Court Rules Pregnant Woman Taken Off Life Support

A judge has ordered John Peter Smith Hospital to take a brain-dead, pregnant Texas woman off life support. The case of Marlise Munoz, who is 22 weeks pregnant and brain-dead, went before a North Texas judge on Friday. The woman is being kept on life-support against the wishes of her husband, Erick, due to a state law that says the plug can't be pulled because of the fetus. As NBC reports:

A Texas hospital acknowledged Friday that the baby being carried by Marlise Munoz, who is a brain-dead woman, isn't viable — a major development in her husband's court battle to force the hospital to take her off life support.

Tarrant County District Judge R.H. Wallace gave John Peter Smith Hospital of Fort Worth until 6 p.m. ET Monday to disconnect Munoz, 33, from her ventilator, as her husband, Erick, has demanded since November.

The concession by attorneys for John Peter Smith Hospital of Fort Worth came in a joint affidavit stipulating the facts of the case filed shortly before a hearing in a lawsuit brought by Munoz's husband, Erick.

The affidavit stipulates that "at the time of this hearing, the fetus gestating inside Mrs. Munoz is not viable" — which Erick Munoz has been arguing for weeks.

Doctors have been keeping Munoz on ventilators and respirators after her husband discovered her lying on their kitchen floor, attributing the collapse to a possible pulmonary embolism. She was 14 weeks pregnant.

Her family says she's brain-dead, and Erick insists she never wanted to be kept alive in such a state. As Bustle reported:

Erick, along with Marlise’s parents, argues that her condition renders her legally dead. He’s also pointed out that he and his wife, who worked as paramedics, had discussed life support, and Marlise opposed the idea of being kept alive via machine.

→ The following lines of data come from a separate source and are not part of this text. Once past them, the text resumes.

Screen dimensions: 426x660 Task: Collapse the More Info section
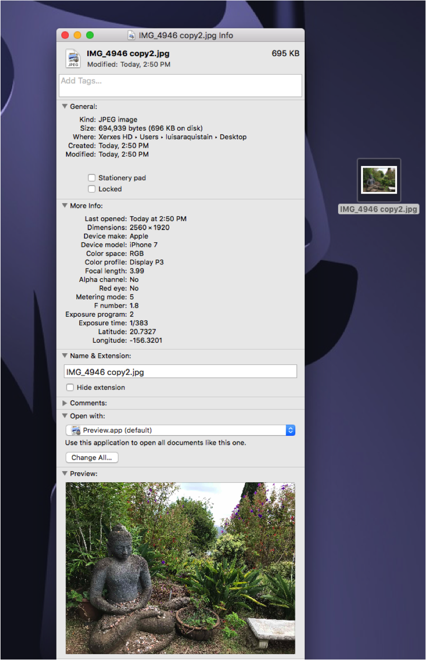click(x=65, y=206)
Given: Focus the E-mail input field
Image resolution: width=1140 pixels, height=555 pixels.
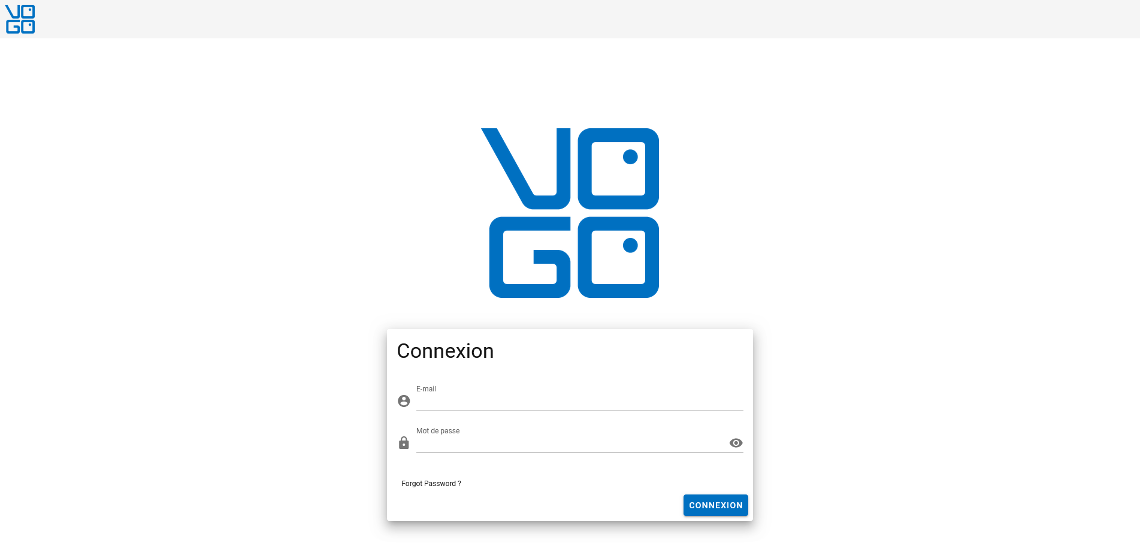Looking at the screenshot, I should coord(579,402).
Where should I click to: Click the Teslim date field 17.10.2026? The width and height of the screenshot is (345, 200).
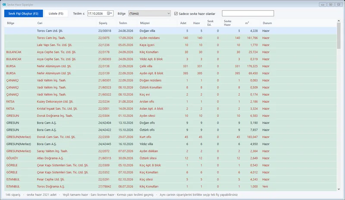click(97, 13)
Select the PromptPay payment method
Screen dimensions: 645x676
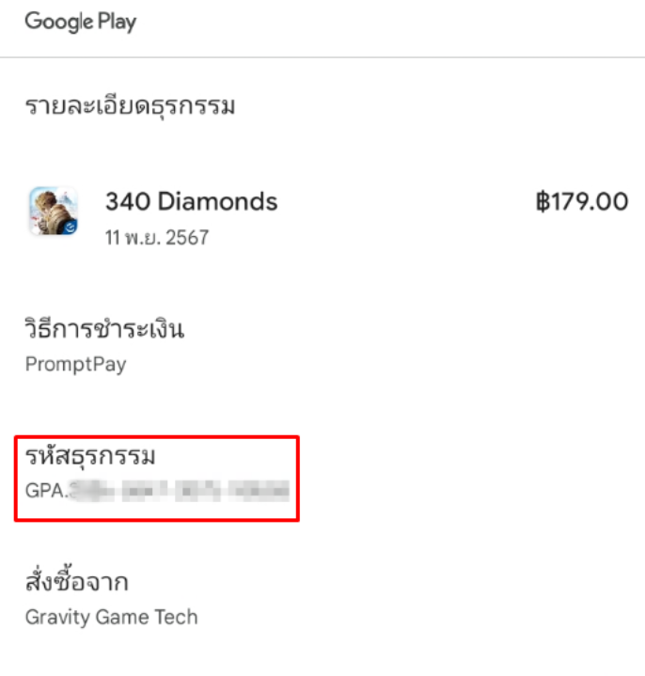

The couple have a one-year-old son.

Hospital officials argued that their hands were tied by the state law protecting the unborn child. The Texas Advance Directives Act explains, "A person may not withdraw or withhold life-sustaining treatment under this subchapter from a pregnant patient."

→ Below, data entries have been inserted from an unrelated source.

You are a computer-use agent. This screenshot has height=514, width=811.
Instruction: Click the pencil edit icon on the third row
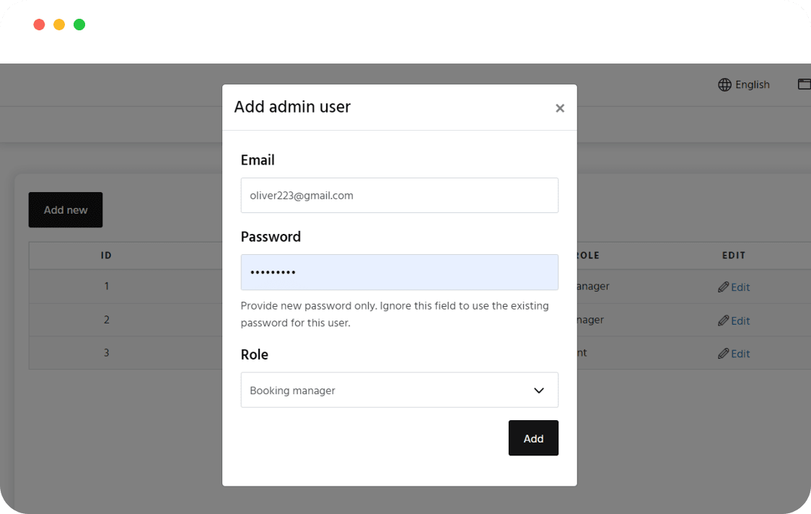coord(723,353)
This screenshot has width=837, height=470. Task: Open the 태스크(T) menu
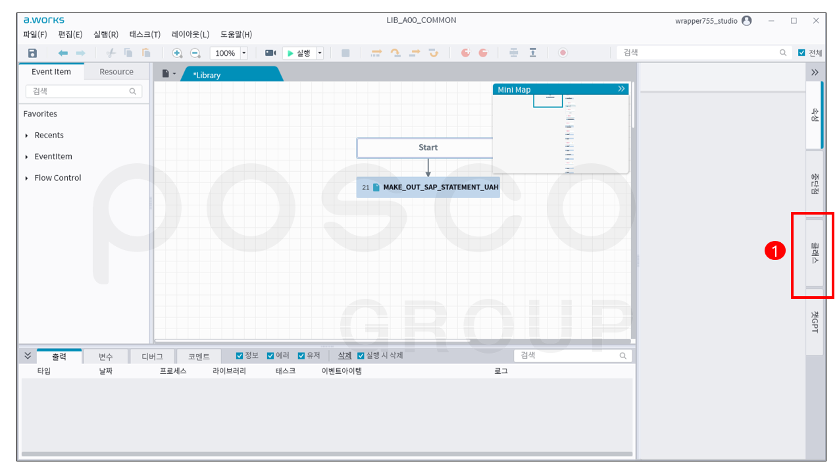pyautogui.click(x=145, y=35)
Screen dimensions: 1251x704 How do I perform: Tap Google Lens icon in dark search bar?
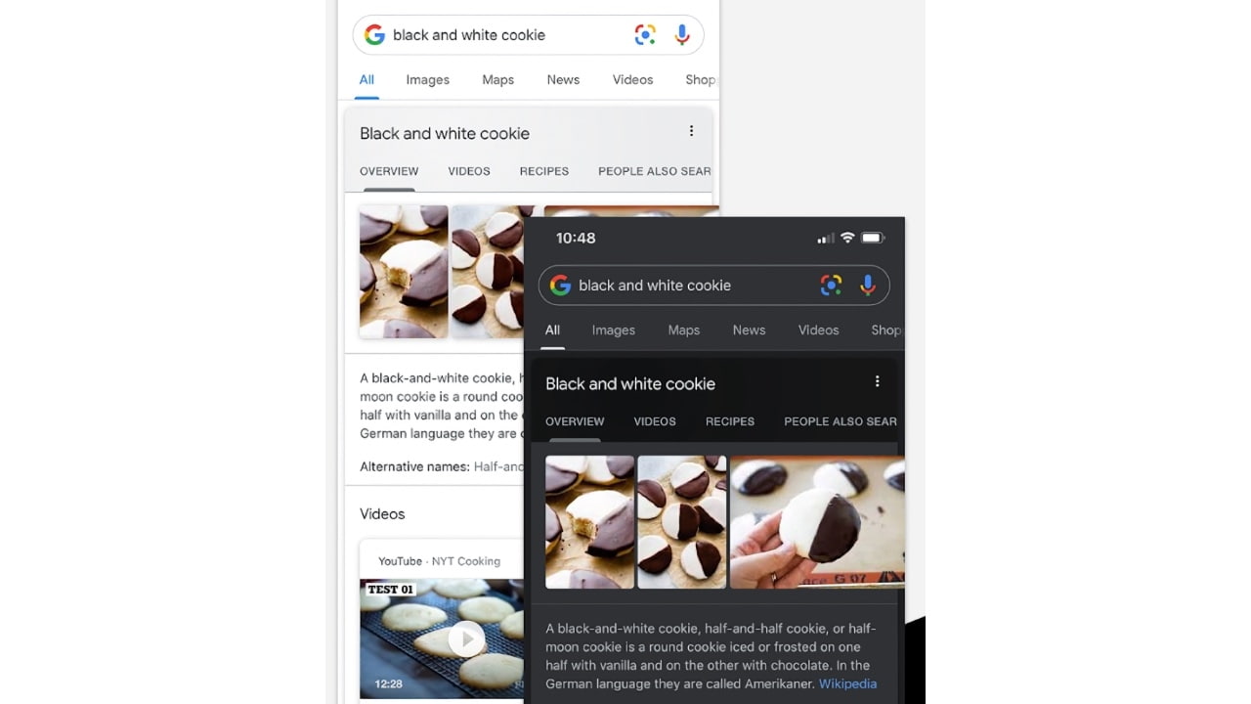pos(831,286)
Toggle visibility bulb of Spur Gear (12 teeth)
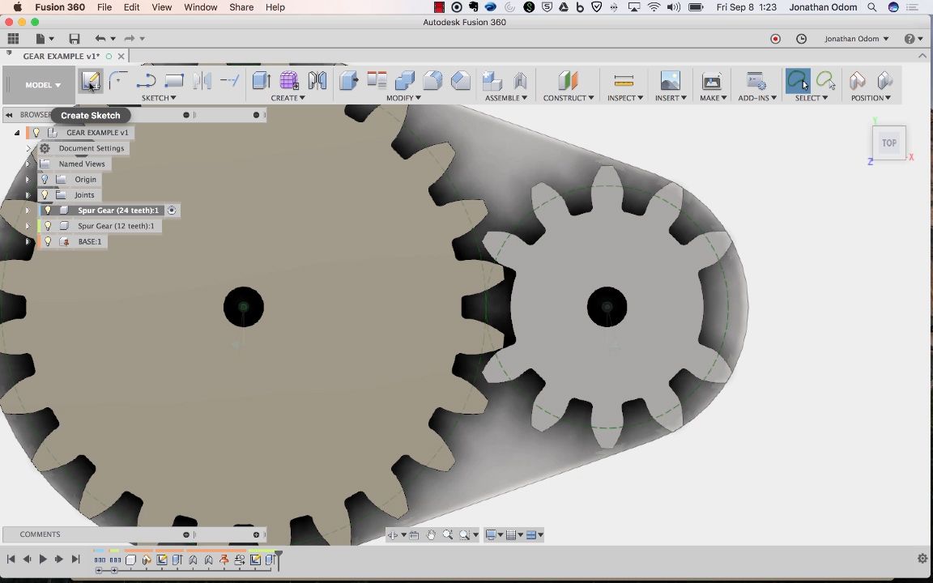This screenshot has width=933, height=583. (47, 226)
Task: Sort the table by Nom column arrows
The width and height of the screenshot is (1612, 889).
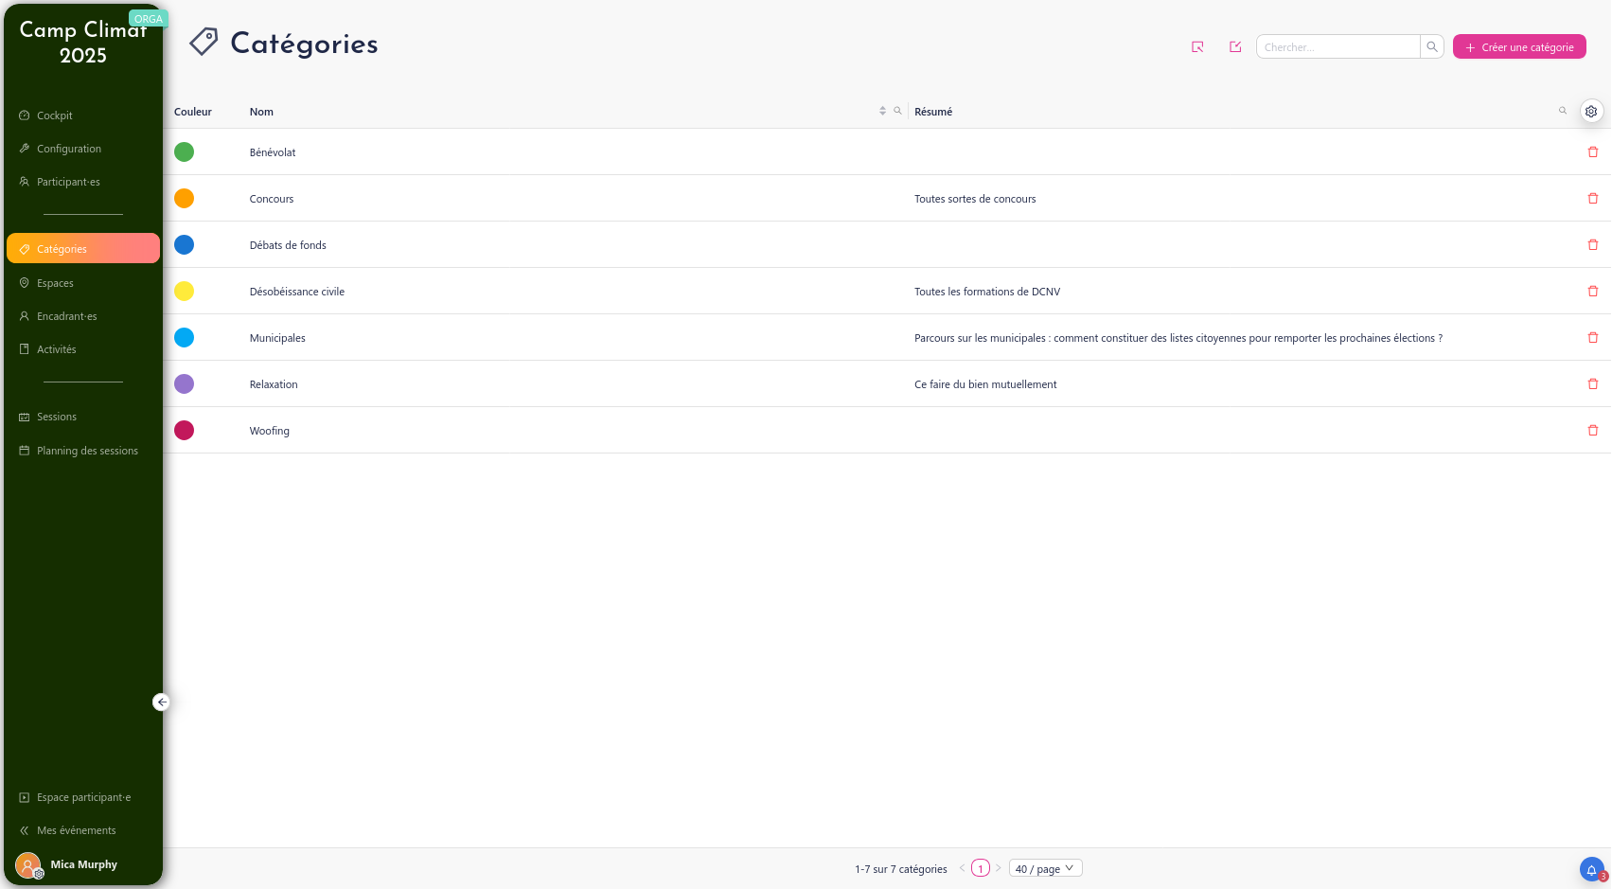Action: coord(882,112)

The case raised several questions: To what extent can the government control an individual's end-of life care? How does a fetus affect these decisions? What elements help constitute whether a person is dead or alive? Critics have weighed in on the issue, with heavy support on both sides of the debate.

On Wednesday, attorneys for the family released a statement saying the fetus is "distinctly abnormal," with its lower extremities deformed, a possible heart problem, and water on its brain (hydrocephalus). The causes are said to be related to oxygen deprivation when Marlise first collapsed.

"Over these past two months, nothing about my wife indicates she is alive," her husband said. "... What sits in front of me is a deteriorating body."